Wednesday, 1 October 2008

Deal, Mecca of sea angling

Throughout the 1950s and 60s boat fishing festivals and competitions were always popular and well attended. Deal was well known as the ‘Mecca of Angling’ and people from all over the country entered such events. At times, prospective competitors had their entrance fee refunded as there were not enough places for them in the many charter boats that plied for hire on the beach.

The festivals were always held in winter, as it was considered that this was the best time to exploit the vast shoals of cod that frequented the area. Cod did make up the majority of the catch, however, whiting, pouting and dogfish also filled the anglers bags. The event would be run over a three day period, which included the weekend and Monday, although this was later cut down to just the Saturday and Sunday. Unfortunately the weather often took a turn for the worse in those months of October and November and it was hard pushed to get the full amount of fishing days in.

For the officers and committees of the two main angling clubs – Deal (1919) AC and Deal & Walmer AC – it was a busy time to cater for all those wishing to participate.
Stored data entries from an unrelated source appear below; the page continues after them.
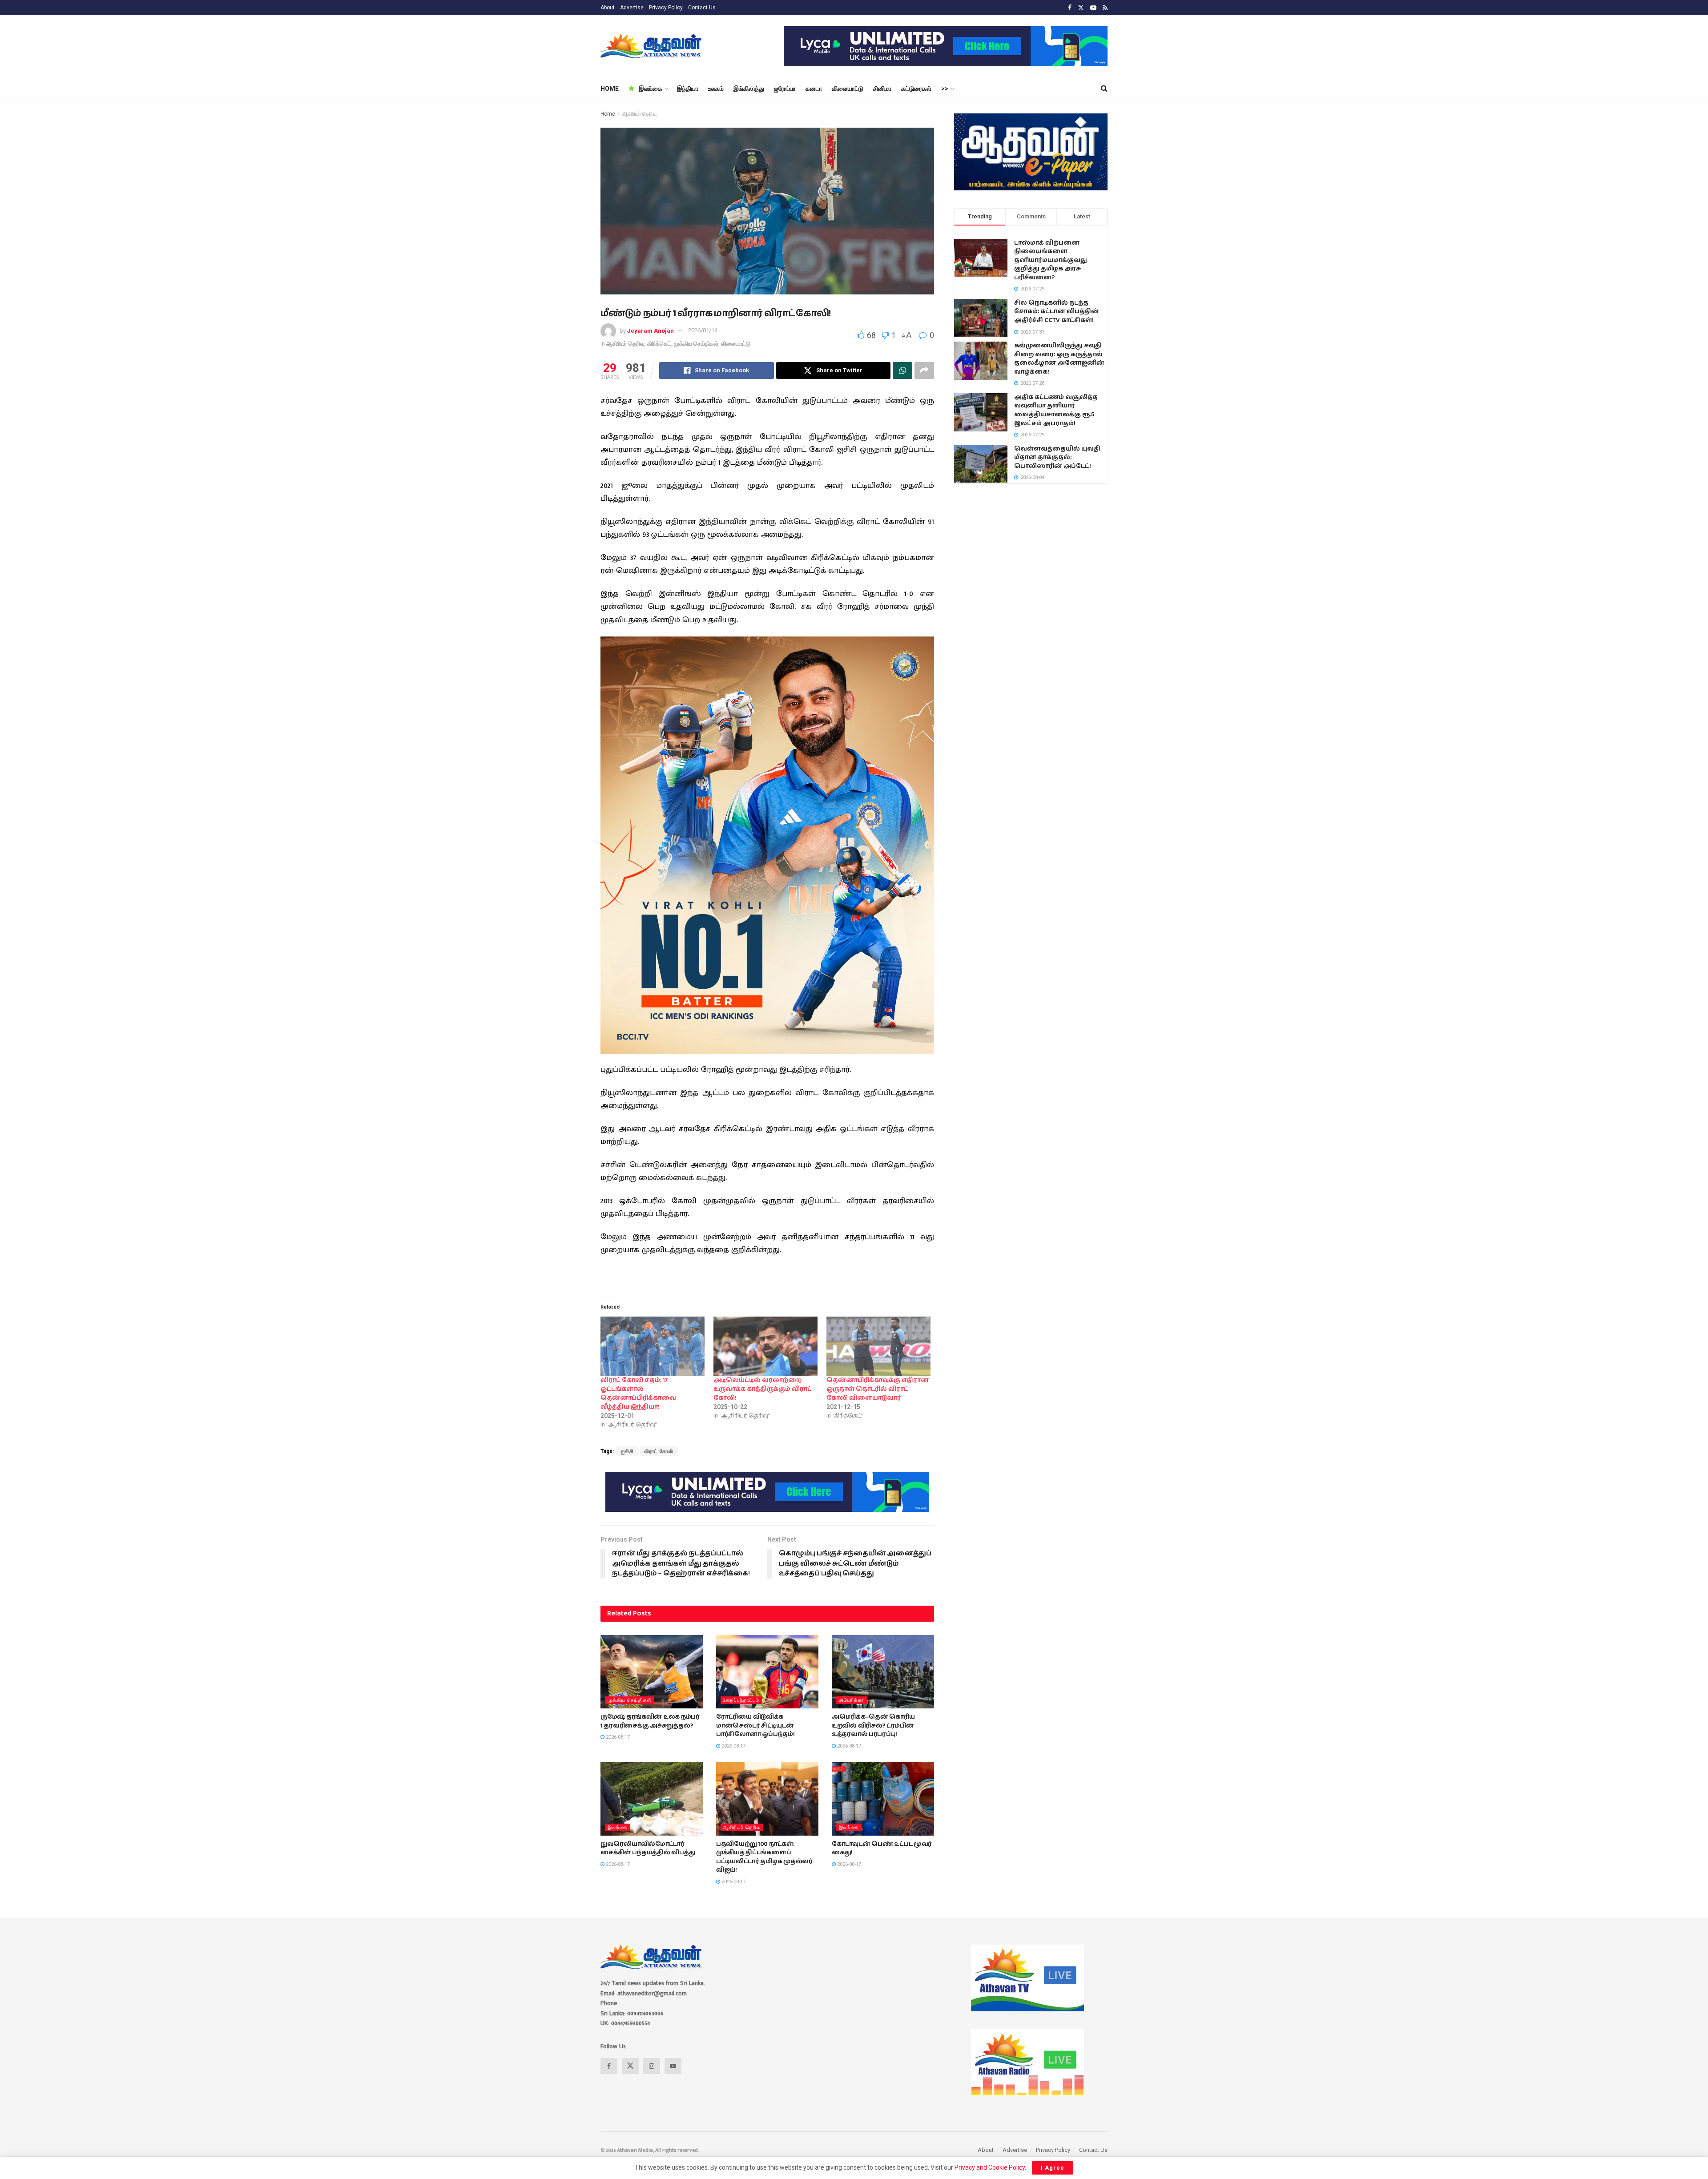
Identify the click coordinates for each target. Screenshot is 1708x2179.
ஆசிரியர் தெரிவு (639, 114)
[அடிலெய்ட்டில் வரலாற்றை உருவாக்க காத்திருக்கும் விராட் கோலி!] (765, 1346)
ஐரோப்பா (785, 88)
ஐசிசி (627, 1451)
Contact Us (702, 7)
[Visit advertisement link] (946, 46)
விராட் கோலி (658, 1451)
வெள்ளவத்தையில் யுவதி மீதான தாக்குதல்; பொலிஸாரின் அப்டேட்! (1057, 457)
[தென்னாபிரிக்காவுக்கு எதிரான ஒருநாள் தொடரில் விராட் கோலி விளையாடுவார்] (878, 1346)
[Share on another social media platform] (924, 370)
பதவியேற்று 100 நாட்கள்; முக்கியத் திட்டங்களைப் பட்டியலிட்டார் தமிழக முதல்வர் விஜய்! (764, 1857)
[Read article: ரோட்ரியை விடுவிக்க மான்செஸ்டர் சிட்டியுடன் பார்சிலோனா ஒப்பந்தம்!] (767, 1671)
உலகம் (716, 88)
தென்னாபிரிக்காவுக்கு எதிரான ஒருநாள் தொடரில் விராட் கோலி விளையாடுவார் (877, 1389)
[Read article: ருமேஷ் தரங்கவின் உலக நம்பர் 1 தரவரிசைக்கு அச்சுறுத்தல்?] (651, 1671)
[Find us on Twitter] (1081, 8)
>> (944, 88)
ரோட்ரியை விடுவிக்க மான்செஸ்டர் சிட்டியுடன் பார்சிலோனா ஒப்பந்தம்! (755, 1725)
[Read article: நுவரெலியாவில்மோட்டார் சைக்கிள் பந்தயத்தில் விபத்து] (651, 1798)
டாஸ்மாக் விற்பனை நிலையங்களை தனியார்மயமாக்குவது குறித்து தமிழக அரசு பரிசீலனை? (1050, 260)
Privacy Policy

Firstly, the clubs’ vast amount of silver cups had to be retrieved from the year before winners. These, along with the prizes, were then placed in a local shop which had a large enough window space to display the trophies. The main prize was for the greatest aggregate of sizable fish with different classes for separate species. Second and third prizes were also awarded for each class. It seemed a never ending job for the committee to get everything just right, and very few anglers realised how much work went on behind the scenes.
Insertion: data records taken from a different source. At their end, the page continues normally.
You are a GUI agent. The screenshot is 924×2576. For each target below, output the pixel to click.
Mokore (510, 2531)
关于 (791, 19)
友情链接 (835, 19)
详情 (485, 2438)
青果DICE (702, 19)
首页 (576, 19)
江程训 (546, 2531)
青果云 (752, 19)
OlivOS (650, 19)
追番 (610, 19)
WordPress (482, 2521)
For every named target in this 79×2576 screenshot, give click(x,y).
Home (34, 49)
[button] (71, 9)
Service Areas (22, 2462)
On the day of the boat festival, it was up to the clubs officials to consult with the boatmen on the weather prospects. If it was deemed fit, then the rowing boats would be allowed to go afloat half an hour earlier than the motor vessels. At the end of the six hour competition the anglers were allowed thirty minutes to get their catches to the weigh-in; which was usually held in the Royal or Queens’s hotel car park just off the sea-front. All the fish had to be measured and then weighed and recorded. This procedure would take hours if a large catch was encountered; in an early 1960s boat festival over two tons of fish were caught by anglers.
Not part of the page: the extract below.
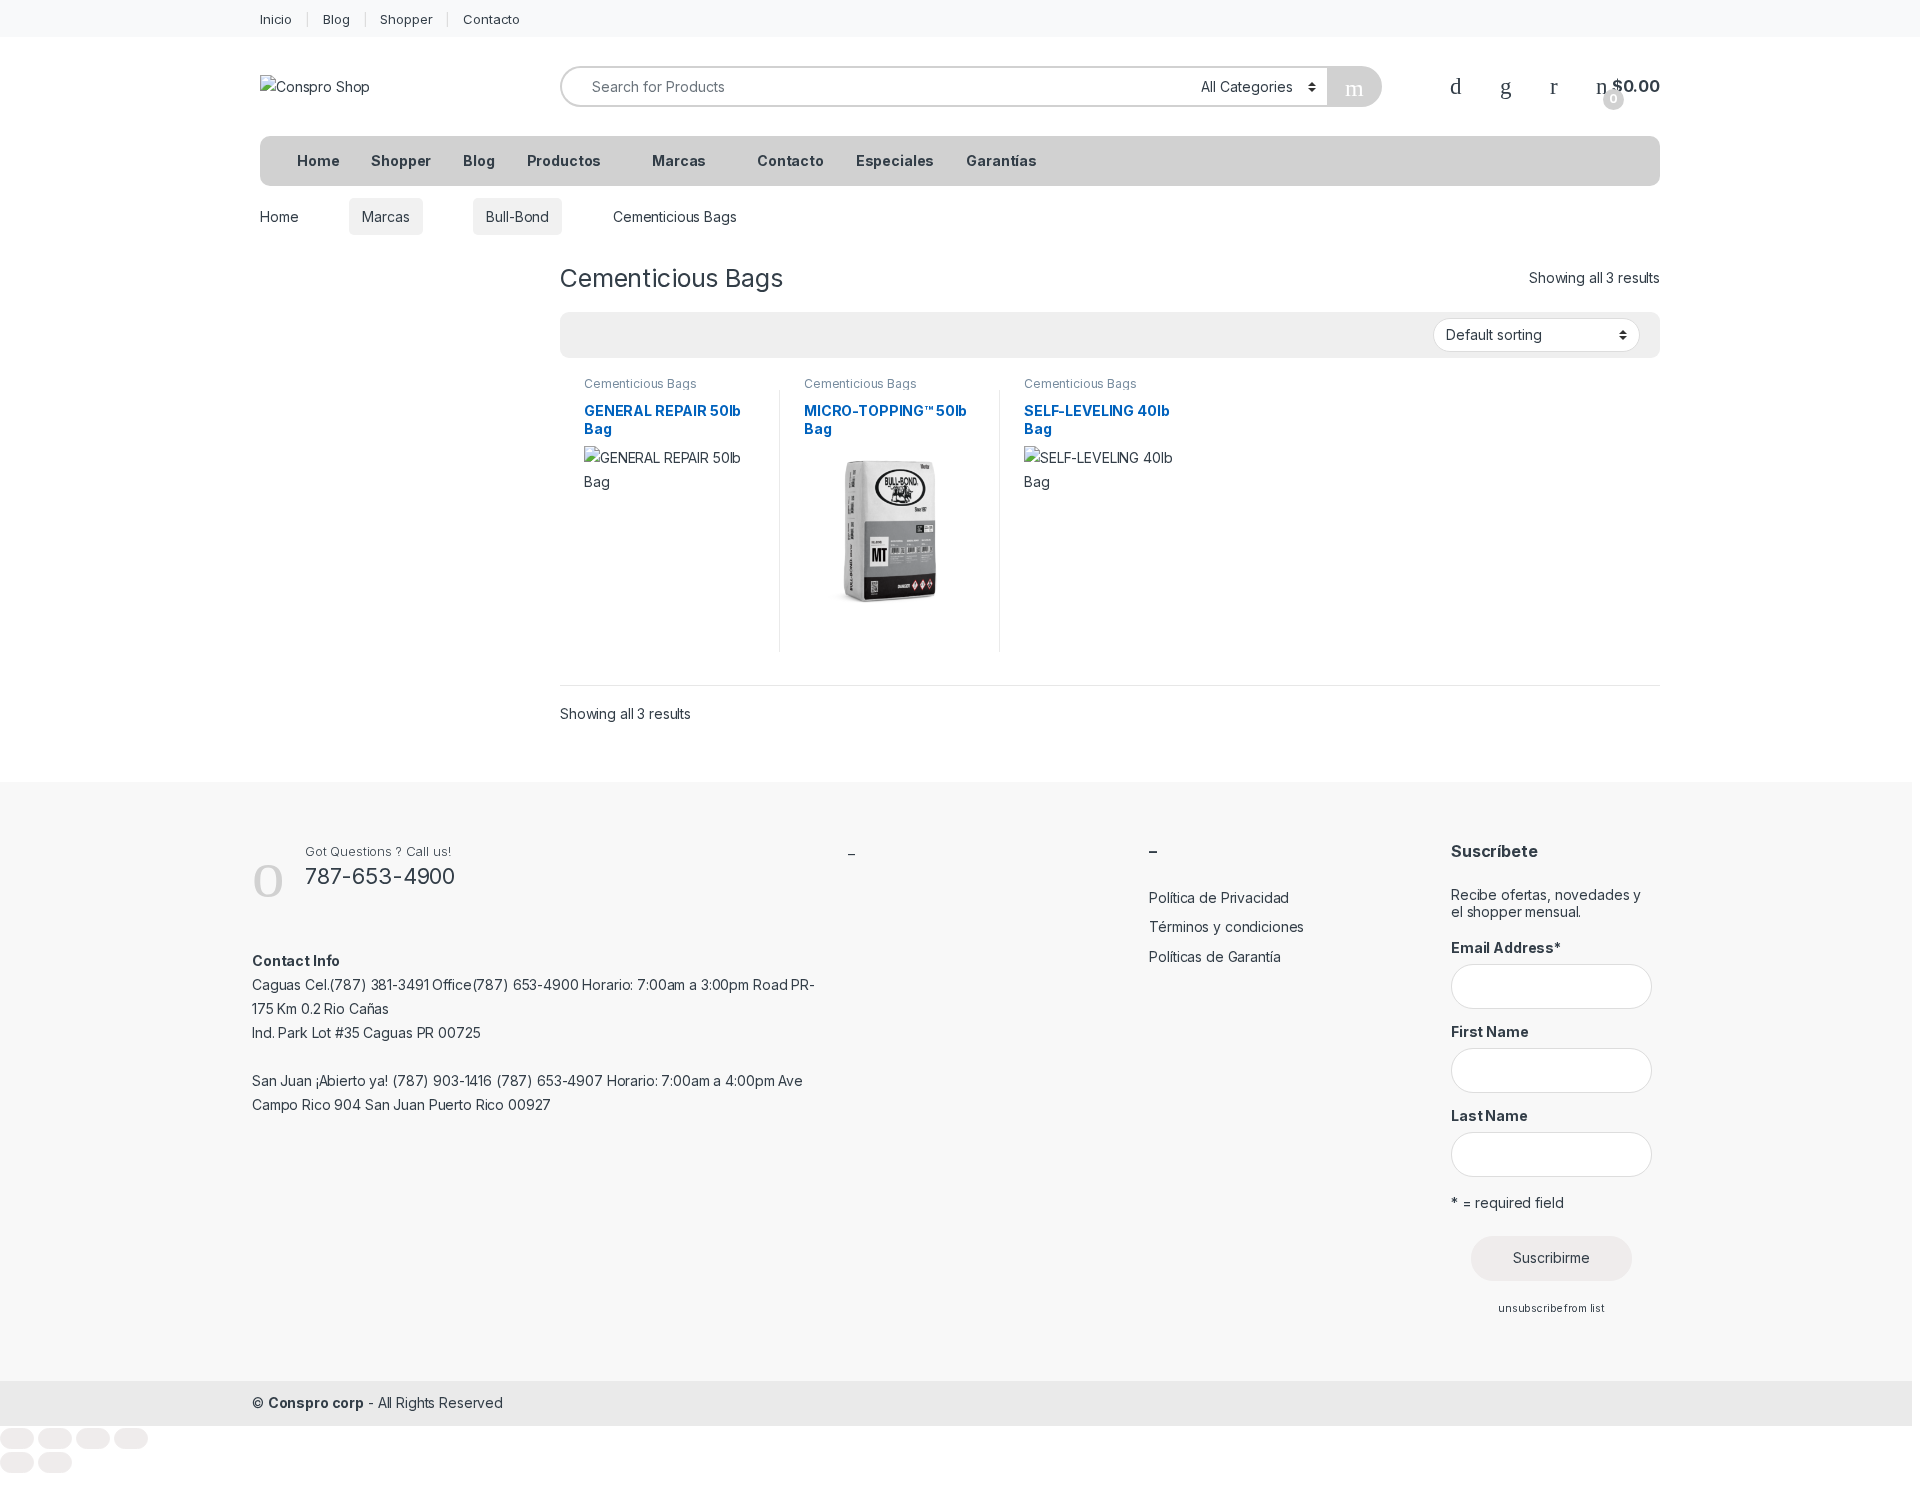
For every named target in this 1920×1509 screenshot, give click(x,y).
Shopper (406, 19)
The evening’s prize giving was always a grand affair. Normally the Mayor of Deal, after a speech, would have presented the trophies to the winners. Each cup won then had to be signed for and the angler’s address noted for collection the following year. Hopefully, for the angling club, everything had gone smoothly and a small profit had been attained – although the hard work that had been put in by the committee could never be evaluated financially.